From the records below, copy out exactly the lines from the one containing "The image size is (1026, 687)." to the one containing "This screenshot has width=1568, height=764.", both included. Add nothing else.

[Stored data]
::::
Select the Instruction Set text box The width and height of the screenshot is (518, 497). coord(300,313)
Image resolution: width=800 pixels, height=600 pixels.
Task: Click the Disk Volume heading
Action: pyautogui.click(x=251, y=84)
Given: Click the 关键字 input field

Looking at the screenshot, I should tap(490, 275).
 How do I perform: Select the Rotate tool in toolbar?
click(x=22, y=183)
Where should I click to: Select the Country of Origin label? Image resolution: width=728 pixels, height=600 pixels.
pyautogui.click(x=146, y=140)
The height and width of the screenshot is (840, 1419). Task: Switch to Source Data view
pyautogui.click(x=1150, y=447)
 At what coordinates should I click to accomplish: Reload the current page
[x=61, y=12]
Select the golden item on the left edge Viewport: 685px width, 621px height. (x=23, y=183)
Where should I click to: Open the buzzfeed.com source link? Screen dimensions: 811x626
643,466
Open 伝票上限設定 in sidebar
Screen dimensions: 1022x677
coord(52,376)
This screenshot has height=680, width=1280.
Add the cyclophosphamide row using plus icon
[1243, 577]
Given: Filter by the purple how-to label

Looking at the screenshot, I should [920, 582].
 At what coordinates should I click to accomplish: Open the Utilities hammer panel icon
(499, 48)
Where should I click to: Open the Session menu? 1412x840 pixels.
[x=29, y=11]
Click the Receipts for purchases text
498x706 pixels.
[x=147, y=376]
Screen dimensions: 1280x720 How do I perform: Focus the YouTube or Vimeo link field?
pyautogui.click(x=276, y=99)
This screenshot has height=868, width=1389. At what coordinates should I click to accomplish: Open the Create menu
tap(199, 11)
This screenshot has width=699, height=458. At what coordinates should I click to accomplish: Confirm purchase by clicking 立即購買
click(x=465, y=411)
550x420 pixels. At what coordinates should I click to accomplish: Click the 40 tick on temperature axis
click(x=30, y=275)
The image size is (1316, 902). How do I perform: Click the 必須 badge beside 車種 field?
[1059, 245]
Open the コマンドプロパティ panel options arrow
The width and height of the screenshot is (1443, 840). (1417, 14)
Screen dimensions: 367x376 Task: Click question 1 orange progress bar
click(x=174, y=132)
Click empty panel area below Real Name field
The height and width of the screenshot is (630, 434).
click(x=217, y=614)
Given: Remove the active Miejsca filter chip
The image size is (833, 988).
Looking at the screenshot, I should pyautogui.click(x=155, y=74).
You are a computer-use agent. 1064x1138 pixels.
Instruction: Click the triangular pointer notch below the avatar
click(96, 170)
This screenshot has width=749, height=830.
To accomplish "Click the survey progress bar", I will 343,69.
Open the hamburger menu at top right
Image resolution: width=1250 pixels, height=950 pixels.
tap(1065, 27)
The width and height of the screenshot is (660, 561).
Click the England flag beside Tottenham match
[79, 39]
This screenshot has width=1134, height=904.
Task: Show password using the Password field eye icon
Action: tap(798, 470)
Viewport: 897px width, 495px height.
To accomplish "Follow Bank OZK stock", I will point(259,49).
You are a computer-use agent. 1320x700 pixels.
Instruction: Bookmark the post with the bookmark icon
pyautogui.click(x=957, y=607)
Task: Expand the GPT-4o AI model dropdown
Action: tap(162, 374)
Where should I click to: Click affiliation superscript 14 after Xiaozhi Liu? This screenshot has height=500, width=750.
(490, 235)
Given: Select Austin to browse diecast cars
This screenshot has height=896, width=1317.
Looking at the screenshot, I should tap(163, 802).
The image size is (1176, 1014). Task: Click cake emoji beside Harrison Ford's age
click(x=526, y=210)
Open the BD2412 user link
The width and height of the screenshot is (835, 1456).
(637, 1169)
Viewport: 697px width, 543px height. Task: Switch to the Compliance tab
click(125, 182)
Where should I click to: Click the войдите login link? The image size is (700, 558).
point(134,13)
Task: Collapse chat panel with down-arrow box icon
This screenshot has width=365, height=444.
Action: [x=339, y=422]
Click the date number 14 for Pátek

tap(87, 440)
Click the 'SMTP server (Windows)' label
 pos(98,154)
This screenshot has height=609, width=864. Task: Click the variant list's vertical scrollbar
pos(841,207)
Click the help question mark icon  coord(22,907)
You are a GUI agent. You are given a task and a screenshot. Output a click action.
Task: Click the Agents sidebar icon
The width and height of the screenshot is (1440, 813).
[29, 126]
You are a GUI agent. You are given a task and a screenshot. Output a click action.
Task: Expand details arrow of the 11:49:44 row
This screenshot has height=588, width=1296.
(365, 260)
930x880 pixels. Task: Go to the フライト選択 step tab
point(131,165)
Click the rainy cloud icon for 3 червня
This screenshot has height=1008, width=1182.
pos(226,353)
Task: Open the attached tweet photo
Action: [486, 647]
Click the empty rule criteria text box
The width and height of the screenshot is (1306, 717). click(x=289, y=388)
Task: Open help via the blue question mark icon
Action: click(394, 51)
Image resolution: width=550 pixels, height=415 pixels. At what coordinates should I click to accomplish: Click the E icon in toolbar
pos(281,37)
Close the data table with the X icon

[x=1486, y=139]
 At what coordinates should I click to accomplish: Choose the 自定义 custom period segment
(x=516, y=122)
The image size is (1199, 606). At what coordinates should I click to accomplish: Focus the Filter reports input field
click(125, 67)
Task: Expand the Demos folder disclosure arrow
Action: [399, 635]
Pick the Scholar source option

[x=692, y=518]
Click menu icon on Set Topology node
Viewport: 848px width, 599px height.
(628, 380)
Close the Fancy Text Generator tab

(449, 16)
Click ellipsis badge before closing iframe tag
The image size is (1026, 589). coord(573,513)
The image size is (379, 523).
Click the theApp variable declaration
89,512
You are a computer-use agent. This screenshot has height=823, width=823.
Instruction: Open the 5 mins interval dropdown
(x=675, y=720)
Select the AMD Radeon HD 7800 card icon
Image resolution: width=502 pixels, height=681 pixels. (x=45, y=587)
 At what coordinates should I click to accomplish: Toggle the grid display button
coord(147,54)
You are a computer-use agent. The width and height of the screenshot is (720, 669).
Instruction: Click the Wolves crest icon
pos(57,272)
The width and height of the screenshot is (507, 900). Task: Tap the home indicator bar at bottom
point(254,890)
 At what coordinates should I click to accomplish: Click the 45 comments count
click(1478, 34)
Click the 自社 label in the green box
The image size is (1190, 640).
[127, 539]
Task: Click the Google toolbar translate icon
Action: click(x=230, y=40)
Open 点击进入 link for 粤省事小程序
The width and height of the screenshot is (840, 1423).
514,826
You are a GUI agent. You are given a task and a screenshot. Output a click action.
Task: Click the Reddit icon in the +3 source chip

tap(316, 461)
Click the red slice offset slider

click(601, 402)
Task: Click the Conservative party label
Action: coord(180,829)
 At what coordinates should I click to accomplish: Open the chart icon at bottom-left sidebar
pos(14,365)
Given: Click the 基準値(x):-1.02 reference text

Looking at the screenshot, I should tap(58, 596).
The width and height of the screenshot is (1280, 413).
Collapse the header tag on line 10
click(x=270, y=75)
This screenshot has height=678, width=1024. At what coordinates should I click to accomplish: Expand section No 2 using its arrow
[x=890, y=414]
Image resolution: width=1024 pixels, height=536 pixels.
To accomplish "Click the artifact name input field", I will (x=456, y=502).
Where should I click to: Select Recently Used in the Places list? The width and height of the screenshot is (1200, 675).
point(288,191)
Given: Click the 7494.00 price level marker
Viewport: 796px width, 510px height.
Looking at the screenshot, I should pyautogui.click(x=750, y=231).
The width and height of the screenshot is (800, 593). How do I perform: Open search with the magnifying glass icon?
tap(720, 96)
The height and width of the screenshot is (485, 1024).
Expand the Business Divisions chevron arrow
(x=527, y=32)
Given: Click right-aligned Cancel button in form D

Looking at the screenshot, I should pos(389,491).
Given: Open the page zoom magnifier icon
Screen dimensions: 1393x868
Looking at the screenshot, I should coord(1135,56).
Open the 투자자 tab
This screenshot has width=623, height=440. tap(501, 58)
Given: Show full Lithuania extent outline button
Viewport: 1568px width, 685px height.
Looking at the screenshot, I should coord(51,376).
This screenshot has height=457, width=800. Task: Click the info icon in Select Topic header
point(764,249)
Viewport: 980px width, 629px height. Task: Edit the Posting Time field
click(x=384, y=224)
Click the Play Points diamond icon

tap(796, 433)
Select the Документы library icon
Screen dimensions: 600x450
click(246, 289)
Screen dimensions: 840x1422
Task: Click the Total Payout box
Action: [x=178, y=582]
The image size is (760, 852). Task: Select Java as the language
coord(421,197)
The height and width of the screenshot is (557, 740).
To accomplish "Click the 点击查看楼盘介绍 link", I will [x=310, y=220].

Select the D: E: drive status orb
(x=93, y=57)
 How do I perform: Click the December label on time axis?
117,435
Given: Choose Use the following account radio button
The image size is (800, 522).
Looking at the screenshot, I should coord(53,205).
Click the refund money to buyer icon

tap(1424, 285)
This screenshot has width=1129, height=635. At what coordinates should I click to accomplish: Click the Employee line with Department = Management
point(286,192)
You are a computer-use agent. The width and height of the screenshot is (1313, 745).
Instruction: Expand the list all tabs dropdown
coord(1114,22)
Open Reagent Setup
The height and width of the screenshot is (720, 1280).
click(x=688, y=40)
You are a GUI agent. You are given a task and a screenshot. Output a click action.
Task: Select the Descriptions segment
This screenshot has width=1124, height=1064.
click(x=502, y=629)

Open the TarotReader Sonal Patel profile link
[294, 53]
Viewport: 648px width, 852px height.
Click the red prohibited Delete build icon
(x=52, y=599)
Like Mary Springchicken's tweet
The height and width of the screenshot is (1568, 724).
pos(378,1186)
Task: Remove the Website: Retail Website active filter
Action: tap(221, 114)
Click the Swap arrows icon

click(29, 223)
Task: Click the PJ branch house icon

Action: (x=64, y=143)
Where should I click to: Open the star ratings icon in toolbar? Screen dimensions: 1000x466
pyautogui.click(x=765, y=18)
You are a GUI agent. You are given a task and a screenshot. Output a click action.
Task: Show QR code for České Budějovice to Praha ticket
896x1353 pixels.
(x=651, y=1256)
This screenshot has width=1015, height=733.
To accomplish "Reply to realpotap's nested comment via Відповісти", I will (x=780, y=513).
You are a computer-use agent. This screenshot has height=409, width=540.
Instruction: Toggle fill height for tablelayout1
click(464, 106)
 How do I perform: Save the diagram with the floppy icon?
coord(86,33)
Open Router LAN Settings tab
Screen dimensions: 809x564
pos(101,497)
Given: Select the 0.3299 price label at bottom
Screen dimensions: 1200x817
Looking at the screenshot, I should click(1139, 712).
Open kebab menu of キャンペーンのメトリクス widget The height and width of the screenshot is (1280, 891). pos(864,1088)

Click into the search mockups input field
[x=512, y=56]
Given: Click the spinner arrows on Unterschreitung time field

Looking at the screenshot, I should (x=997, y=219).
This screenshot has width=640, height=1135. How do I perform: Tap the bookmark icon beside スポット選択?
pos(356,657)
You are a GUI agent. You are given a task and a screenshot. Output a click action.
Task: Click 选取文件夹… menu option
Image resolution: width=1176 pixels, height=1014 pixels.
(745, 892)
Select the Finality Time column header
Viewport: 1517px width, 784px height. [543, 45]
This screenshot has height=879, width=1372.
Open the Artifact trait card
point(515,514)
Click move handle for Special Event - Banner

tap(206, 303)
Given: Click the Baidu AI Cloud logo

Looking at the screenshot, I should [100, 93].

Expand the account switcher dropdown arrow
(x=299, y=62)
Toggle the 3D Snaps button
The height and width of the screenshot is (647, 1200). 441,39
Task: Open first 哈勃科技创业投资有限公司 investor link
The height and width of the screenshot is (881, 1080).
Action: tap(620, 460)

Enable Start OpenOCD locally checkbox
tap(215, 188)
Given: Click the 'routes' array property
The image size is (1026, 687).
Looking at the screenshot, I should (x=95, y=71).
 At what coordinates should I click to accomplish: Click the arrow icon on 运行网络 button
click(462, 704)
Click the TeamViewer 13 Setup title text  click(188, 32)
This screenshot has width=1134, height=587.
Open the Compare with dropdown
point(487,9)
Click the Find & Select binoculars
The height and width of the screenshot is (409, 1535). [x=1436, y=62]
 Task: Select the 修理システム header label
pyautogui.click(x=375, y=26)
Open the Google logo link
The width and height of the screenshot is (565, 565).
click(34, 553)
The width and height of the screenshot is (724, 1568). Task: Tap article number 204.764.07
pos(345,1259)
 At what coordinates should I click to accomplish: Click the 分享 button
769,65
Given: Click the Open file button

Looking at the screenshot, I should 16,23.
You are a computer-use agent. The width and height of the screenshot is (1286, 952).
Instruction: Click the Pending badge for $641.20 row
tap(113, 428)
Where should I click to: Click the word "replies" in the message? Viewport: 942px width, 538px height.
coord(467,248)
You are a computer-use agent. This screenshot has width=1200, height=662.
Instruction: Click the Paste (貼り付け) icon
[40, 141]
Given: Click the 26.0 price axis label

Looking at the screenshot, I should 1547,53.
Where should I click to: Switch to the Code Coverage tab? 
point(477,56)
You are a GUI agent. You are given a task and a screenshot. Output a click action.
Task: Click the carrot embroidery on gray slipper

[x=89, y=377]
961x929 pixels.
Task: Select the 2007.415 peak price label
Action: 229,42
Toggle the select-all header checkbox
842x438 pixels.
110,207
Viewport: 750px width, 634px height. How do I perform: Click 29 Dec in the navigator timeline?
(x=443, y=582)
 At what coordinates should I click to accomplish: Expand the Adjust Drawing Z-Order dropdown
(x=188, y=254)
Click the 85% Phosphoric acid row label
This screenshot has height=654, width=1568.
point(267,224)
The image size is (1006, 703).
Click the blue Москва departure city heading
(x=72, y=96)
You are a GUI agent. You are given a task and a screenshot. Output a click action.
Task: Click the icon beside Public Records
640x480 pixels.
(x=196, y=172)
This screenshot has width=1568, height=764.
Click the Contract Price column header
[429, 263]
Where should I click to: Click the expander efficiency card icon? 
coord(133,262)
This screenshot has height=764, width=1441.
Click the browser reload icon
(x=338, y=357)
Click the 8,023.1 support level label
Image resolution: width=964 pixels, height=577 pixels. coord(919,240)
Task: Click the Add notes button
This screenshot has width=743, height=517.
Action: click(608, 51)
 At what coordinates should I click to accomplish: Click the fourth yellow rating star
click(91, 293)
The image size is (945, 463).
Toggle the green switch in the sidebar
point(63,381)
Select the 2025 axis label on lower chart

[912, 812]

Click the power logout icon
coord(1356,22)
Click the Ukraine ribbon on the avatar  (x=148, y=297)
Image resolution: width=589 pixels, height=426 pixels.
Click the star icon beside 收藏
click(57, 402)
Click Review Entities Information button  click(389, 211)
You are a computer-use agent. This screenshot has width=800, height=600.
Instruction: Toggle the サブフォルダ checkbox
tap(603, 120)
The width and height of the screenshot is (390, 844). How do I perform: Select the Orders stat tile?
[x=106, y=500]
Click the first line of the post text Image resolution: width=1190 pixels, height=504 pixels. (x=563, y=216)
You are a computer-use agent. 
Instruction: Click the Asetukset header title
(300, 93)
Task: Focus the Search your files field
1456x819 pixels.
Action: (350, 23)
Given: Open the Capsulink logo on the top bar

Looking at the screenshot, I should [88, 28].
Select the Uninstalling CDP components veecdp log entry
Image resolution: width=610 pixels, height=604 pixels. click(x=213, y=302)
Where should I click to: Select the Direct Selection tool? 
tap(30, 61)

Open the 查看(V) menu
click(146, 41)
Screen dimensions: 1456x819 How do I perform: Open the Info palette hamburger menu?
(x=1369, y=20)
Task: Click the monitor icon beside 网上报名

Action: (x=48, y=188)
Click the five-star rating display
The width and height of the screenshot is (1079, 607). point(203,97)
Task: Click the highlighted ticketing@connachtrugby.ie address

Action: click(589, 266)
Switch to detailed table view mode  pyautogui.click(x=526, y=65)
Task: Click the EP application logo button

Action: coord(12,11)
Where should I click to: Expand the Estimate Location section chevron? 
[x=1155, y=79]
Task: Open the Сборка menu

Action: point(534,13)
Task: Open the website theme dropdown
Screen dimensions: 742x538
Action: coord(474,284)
::::
* _ANSWER SPACE_:
The image size is (1026, 687).
Looking at the screenshot, I should (x=95, y=71).
 At what coordinates should I click to accomplish: Click the arrow icon on 运行网络 button
click(462, 704)
Click the TeamViewer 13 Setup title text  click(188, 32)
This screenshot has width=1134, height=587.
Open the Compare with dropdown
point(487,9)
Click the Find & Select binoculars
The height and width of the screenshot is (409, 1535). [x=1436, y=62]
 Task: Select the 修理システム header label
pyautogui.click(x=375, y=26)
Open the Google logo link
The width and height of the screenshot is (565, 565).
click(34, 553)
The width and height of the screenshot is (724, 1568). Task: Tap article number 204.764.07
pos(345,1259)
 At what coordinates should I click to accomplish: Click the 分享 button
769,65
Given: Click the Open file button

Looking at the screenshot, I should 16,23.
You are a computer-use agent. The width and height of the screenshot is (1286, 952).
Instruction: Click the Pending badge for $641.20 row
tap(113, 428)
Where should I click to: Click the word "replies" in the message? Viewport: 942px width, 538px height.
coord(467,248)
You are a computer-use agent. This screenshot has width=1200, height=662.
Instruction: Click the Paste (貼り付け) icon
[40, 141]
Given: Click the 26.0 price axis label

Looking at the screenshot, I should 1547,53.
Where should I click to: Switch to the Code Coverage tab? 
point(477,56)
You are a GUI agent. You are given a task and a screenshot. Output a click action.
Task: Click the carrot embroidery on gray slipper

[x=89, y=377]
961x929 pixels.
Task: Select the 2007.415 peak price label
Action: 229,42
Toggle the select-all header checkbox
842x438 pixels.
110,207
Viewport: 750px width, 634px height. How do I perform: Click 29 Dec in the navigator timeline?
(x=443, y=582)
 At what coordinates should I click to accomplish: Expand the Adjust Drawing Z-Order dropdown
(x=188, y=254)
Click the 85% Phosphoric acid row label
This screenshot has height=654, width=1568.
point(267,224)
The image size is (1006, 703).
Click the blue Москва departure city heading
(x=72, y=96)
You are a GUI agent. You are given a task and a screenshot. Output a click action.
Task: Click the icon beside Public Records
640x480 pixels.
(x=196, y=172)
This screenshot has width=1568, height=764.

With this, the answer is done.